I’m going to talk about friendship, loss, and candy. It’s a tall and improbable order and it’s also late at night, but I’m going to try anyway. Let me know how I did.

Once upon a time there were two families whose houses were just a few yards away. The kids were pretty close. Holiday parties, birthday parties, in and out of each other’s houses, falling out of each other’s trees, playing Atari and street games until dark, waiting for the school bus.

The two boys in the two families were especially tight. When the green-haired clown at one kid’s birthday party would call him up to the stage, the other would go up in his place. Not just once, either. No one ever really figured out why, but it was pretty funny.

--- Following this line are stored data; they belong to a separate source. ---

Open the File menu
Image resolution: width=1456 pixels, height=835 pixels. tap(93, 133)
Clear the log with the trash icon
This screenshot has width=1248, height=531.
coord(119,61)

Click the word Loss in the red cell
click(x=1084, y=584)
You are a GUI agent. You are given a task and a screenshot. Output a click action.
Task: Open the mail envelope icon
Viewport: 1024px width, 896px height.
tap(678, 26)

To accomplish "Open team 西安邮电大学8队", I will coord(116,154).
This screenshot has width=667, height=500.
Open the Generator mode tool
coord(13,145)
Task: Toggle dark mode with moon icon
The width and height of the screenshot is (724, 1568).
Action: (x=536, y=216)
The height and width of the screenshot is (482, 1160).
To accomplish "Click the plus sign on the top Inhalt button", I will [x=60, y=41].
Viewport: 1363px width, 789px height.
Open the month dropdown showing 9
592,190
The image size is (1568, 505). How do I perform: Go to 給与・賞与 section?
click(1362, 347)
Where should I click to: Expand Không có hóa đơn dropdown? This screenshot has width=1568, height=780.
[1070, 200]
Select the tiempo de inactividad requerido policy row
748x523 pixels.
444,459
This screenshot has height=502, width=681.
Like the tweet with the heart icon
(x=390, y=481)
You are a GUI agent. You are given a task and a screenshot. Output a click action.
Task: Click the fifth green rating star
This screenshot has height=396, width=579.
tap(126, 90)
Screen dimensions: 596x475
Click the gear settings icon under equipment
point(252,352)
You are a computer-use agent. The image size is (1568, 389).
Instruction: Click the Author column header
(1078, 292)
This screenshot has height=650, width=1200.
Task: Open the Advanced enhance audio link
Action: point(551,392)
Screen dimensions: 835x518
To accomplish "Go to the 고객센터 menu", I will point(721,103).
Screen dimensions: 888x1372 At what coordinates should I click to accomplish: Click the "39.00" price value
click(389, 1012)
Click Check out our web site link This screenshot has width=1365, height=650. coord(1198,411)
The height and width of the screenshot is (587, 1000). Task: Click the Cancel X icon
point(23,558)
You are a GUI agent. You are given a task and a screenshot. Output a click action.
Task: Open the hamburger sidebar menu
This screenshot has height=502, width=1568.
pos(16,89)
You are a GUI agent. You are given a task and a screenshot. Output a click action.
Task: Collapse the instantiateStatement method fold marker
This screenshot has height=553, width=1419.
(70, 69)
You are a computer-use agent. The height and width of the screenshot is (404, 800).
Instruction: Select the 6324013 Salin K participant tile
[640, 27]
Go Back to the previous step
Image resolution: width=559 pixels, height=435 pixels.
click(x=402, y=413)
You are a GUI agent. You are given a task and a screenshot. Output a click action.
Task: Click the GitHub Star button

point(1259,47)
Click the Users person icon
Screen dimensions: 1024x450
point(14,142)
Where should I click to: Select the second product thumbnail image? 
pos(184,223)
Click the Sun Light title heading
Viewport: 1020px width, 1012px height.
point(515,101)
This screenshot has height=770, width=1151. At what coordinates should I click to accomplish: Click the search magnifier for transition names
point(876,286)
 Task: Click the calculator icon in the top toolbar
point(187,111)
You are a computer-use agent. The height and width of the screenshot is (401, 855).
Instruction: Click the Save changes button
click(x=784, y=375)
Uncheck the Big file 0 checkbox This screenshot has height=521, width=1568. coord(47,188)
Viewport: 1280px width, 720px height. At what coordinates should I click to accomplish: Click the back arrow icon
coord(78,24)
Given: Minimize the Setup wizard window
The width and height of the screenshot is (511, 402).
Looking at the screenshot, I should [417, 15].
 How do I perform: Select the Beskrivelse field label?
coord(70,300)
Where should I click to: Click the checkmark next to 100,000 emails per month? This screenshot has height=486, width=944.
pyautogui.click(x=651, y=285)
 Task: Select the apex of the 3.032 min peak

One time, while talking on the phone, one of the little guys was eating jelly beans and wanted to share with the other, so he put a jelly bean on the receiver. It didn’t work and he was bummed. They were pretty young.

And remember when we all had land lines, and when you called someone, there was a split second before the phone rang? Once one of the boys picked up the phone and dialed the other…who was right there on the other end in that split second, ready to call as well.

The little girls in the one family delivered, then got older and made and delivered, holiday bread to the other family. This has persisted, without fail, since the late 1960s.

Everyone grew up, as these things go. The boy in the one family married, moved across the state, and became a dad to three daughters. One of the girls in one of the families became a kitchen fiend, the kind who makes Grandma-style treats and talks about it a lot. Once she made Martha Stewart’s recipe for marshmallows, which makes eleventy-hundred of them, and gave the boy some for his three daughters.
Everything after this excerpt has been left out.